Our results showed age-dependency of NKT-like cells, CD4−CD8− and CD4+CD8+ T lymphocytes and IgD+-CD27+CD21low B lymphocytes as well as plasmablast frequency and absolute count. In the work of Apoil et al., negative correlations of CD4−CD8− and plasmablasts with age were observed, similarly to our work [36]. Double-negative T lymphocytes are often overlooked in publications establishing reference ranges. In a recent study by Villegas-Valverde et al., it was noted that the population might have a negative correlation with age, significantly deteriorating after 50 years old, which supports our findings [45]. However, in our research, it concerns only the female population, while Villegas-Valverde et al. suggested that the correlation occurs in both groups, males and females [45]. It was reported that plasma and memory B cells decrease with age [46]. We partially confirmed that phenomenon in our study, since we found a negative correlation between age and memory CD27+IgD+ B lymphocytes. We noted the expansion of double-positive CD4+CD8+ T lymphocytes with age, as was reported by Laux et al. [47]. However, the double positive CD4+CD8+ T lymphocyte population is still poorly studied. The data of the role of CD4+CD8+ are controversial; cytotoxic and suppressive activity was reported [48]. Nevertheless, the population has been associated with numerous types of cancer and infectious diseases [48].
In previous studies concerning immunosenescence it was found that CD27+ B cells and exhausted memory B cells decline with age, which was reflected in our study, and CD21lowCD38− B lymphocyte count is higher with age [49]. The data we gathered indicating a different composition of B lymphocyte subsets regarding sex seem to support the general observation that women tend to have a stronger immune response to infection and a better response to vaccination than men [50, 51]. The observation is usually explained by the immunosuppressive influence of testosterone, while inter alia estradiol enhances the survival of naïve B cells and contributes to the production of high-affinity immunoglobulins, which might be supported by our data showing higher proportions of class-switching B cells in the female group [51, 52]. Moreover, the age-related changes in the composition of B lymphocytes that we observed in females, but not in the male population, might be explained by hormonal changes in the post-menopausal phase in females [52]. Additionally, elevated proportions of naïve and transitional B lymphocytes have been associated with a higher survival rate of allogenic transplant, due to elevated immunoregulatory subsets [53]. This might also reflect poorer humoral immune responses in men.
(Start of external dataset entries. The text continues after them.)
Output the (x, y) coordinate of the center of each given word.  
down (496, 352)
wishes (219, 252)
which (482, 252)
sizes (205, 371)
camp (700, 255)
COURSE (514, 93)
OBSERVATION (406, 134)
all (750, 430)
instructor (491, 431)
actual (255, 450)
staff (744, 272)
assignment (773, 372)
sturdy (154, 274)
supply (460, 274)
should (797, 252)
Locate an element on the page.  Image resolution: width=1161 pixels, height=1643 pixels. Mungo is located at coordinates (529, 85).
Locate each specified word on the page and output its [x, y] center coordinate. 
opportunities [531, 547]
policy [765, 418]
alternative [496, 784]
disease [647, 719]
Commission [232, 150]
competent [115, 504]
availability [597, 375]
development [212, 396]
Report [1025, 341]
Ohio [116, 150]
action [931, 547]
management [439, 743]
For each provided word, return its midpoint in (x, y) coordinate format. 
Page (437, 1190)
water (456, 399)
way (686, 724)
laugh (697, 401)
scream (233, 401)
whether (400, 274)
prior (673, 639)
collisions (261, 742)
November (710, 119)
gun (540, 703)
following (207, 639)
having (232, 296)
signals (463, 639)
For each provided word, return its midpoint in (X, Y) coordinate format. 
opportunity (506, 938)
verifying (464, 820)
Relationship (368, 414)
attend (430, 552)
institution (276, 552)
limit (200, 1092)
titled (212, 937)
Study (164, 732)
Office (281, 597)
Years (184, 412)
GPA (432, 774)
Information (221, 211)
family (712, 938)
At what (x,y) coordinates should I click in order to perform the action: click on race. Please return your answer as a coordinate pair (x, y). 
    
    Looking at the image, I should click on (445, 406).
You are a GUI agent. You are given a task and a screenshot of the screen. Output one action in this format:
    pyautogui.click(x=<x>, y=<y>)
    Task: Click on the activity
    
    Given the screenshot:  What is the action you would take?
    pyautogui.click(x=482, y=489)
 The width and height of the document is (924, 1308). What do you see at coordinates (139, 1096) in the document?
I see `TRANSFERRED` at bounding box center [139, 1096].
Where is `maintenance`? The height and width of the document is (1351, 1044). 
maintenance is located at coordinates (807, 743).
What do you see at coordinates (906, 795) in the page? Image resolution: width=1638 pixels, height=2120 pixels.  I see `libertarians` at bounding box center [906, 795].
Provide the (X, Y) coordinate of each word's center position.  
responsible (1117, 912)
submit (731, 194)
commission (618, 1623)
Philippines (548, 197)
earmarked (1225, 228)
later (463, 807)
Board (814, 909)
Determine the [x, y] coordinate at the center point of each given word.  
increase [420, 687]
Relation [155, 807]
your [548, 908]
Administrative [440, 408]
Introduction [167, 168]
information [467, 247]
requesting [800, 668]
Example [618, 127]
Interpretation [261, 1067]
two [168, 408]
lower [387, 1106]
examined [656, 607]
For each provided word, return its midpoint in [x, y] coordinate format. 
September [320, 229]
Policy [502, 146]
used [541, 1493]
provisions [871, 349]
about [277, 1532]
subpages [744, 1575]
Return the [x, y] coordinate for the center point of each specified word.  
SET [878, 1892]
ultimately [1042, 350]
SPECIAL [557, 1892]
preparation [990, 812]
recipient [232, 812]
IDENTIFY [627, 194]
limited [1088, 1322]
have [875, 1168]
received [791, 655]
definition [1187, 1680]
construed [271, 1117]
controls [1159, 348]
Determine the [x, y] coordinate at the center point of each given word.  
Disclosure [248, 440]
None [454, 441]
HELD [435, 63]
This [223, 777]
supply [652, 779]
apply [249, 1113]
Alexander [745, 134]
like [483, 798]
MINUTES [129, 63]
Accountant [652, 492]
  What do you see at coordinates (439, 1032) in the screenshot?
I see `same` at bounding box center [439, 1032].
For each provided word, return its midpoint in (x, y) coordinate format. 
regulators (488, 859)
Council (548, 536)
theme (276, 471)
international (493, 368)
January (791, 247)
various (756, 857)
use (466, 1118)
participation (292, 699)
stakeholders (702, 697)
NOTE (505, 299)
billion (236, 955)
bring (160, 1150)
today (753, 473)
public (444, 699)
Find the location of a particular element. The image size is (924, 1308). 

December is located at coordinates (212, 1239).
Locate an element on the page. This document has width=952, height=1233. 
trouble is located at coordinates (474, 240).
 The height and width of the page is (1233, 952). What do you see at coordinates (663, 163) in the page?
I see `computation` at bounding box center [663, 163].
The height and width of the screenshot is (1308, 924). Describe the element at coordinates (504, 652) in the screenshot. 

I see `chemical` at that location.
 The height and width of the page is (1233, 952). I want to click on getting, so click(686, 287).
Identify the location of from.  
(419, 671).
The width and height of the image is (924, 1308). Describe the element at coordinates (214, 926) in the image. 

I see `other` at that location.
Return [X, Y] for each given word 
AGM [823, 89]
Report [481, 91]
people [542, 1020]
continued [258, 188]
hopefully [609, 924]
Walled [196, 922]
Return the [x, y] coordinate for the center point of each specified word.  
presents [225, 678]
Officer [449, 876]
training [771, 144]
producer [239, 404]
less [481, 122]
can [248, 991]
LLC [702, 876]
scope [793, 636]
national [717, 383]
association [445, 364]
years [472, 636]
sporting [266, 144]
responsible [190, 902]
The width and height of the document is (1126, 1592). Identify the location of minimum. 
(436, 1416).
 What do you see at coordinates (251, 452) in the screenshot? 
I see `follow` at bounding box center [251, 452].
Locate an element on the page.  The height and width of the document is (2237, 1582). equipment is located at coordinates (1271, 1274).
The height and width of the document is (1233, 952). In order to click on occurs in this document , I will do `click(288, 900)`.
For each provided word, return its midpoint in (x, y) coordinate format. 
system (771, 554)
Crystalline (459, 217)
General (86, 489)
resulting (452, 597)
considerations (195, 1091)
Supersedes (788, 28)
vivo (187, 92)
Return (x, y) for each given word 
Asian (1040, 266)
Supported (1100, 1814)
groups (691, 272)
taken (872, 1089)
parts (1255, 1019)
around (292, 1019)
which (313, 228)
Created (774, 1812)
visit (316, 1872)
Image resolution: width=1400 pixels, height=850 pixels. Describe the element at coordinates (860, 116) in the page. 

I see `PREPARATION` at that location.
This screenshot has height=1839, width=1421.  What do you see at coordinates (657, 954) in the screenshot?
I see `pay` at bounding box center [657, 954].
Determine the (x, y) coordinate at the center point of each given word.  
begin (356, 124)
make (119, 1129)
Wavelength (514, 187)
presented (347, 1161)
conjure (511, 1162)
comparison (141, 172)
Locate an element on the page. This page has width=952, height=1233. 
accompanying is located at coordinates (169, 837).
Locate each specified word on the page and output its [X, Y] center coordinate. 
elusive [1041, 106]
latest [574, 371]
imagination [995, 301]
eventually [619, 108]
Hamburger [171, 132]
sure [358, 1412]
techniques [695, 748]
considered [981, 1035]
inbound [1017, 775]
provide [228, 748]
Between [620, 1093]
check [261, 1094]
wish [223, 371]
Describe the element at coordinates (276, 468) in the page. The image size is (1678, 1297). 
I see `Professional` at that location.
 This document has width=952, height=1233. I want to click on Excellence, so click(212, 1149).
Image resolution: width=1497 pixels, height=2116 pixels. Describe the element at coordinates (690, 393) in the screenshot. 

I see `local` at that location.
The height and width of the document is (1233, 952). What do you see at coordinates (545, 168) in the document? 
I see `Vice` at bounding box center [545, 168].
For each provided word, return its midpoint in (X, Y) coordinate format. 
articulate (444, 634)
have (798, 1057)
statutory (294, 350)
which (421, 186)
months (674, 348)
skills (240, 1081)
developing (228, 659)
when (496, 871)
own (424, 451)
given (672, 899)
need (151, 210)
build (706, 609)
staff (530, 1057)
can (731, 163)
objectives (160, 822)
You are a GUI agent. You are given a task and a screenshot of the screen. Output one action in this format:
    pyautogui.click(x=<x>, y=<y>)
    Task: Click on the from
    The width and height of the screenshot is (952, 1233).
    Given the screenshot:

We failed to find other studies that would reflect our findings in this matter, since only a small number of researchers have carried out such analyses.
Conclusions
There is a great benefit of better reference adaptation of reference ranges regarding age and sex, since peripheral blood lymphocyte populations are not distributed equally among men and women, which should be taken into consideration during diagnosis of PID or SID. Our results may contribute to a better understanding of immunosenescence and sex-related susceptibility to various diseases as well as secondary immunodeficiencies.